Aksi pemilik rumah memaparkan bahwa penyewaan hunian tersebut semula ditujukan untuk usaha pencucian sarang burung walet selama dua tahun. Namun, Ketua RW setempat memberikan kesaksian berbeda setelah menyaksikan langsung proses penggeledahan oleh pihak Kepolisian Resor Kota Besar Surabaya. Ruangan di dalam rumah tersebut ternyata telah dimodifikasi secara khusus menggunakan papan serta busa kedap suara.

Petugas kepolisian menemukan belasan bilik berbahan triplek yang berpelapis spons serta berbagai perangkat elektronik di dalam lokasi penggeledahan.

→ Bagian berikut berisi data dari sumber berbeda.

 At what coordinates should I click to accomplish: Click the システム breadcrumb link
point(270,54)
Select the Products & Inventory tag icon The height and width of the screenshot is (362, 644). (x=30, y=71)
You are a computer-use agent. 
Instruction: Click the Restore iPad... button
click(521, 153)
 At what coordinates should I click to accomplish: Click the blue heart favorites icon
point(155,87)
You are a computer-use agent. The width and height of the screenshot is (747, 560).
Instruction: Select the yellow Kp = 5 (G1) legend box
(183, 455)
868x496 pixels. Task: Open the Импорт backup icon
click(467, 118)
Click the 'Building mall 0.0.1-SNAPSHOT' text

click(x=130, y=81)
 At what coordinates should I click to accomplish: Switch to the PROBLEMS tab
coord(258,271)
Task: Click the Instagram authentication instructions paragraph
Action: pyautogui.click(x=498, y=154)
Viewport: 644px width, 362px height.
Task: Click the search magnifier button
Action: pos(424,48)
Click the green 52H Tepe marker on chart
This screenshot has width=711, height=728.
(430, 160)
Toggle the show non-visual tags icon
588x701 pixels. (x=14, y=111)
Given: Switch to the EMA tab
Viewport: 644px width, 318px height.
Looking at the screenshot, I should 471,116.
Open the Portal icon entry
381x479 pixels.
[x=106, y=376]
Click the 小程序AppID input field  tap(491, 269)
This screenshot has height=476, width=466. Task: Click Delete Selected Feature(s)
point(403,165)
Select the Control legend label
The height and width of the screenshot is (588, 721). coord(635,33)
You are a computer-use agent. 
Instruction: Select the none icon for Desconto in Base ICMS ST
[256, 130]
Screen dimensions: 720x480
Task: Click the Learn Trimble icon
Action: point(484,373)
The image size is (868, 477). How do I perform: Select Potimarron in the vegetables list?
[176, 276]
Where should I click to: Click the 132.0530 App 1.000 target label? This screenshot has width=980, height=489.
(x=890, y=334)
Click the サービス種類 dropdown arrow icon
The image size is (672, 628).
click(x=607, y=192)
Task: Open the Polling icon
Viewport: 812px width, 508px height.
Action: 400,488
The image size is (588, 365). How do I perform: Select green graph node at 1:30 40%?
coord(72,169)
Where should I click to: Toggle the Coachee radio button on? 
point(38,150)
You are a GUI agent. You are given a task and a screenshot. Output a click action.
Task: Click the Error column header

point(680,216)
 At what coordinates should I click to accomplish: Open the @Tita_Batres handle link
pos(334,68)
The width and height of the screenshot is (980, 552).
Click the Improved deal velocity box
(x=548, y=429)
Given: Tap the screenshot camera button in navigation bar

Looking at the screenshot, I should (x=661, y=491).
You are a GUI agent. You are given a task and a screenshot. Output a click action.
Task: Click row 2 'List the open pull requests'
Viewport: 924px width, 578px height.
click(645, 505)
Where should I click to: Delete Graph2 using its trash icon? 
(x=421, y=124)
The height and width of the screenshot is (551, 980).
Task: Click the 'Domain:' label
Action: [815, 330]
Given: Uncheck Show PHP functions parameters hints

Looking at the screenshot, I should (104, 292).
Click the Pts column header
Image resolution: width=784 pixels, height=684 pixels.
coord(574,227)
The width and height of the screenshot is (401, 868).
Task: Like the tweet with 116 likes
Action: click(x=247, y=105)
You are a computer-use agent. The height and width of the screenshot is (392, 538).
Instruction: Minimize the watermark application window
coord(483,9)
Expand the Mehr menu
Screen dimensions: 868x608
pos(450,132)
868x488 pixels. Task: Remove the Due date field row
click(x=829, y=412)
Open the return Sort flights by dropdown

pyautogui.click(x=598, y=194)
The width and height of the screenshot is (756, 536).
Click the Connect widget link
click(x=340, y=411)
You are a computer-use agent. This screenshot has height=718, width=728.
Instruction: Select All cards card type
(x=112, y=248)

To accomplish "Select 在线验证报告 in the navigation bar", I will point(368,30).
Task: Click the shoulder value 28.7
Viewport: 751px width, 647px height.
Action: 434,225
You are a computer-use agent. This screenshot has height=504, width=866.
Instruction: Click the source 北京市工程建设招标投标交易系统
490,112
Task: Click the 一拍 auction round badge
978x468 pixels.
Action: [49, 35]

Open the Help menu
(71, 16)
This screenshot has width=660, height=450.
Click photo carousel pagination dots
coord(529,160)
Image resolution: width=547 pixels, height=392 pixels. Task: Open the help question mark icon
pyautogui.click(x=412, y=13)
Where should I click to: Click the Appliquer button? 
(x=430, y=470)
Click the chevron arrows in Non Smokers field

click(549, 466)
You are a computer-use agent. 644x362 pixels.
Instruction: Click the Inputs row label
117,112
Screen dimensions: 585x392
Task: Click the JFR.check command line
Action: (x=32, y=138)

Penyidik menyita puluhan telepon seluler berbagai merek, belasan laptop, iPad, modem, hingga perangkat komunikasi khusus. Barang bukti mata uang asing serta belasan juta rupiah tunai kini tersimpan resmi di Kejaksaan Negeri Surabaya.
Persidangan mengungkap fakta krusial saat saksi Ketua RW mengaku tidak menandatangani berita acara penyitaan saat penggeledahan berlangsung. Majelis hakim terus mendalami keterangan tersebut guna memastikan legalitas rangkaian penggeledahan dan penyitaan aset. Seluruh terdakwa mendapati jeratan pasal berlapis terkait Kitab Undang-Undang Hukum Pidana dan Undang-Undang Informasi dan Transaksi Elektronik.
Jaksa Penuntut Umum terus menguji peran masing-masing terdakwa, mulai dari pihak yang mengendalikan operasional hingga para operator teknis. Penanganan perkara ini tetap mengedepankan asas praduga tidak bersalah hingga adanya putusan hukum tetap dari majelis hakim. Persidangan akan terus bergulir untuk membuktikan seluruh keterkaitan barang bukti dengan dakwaan jaksa.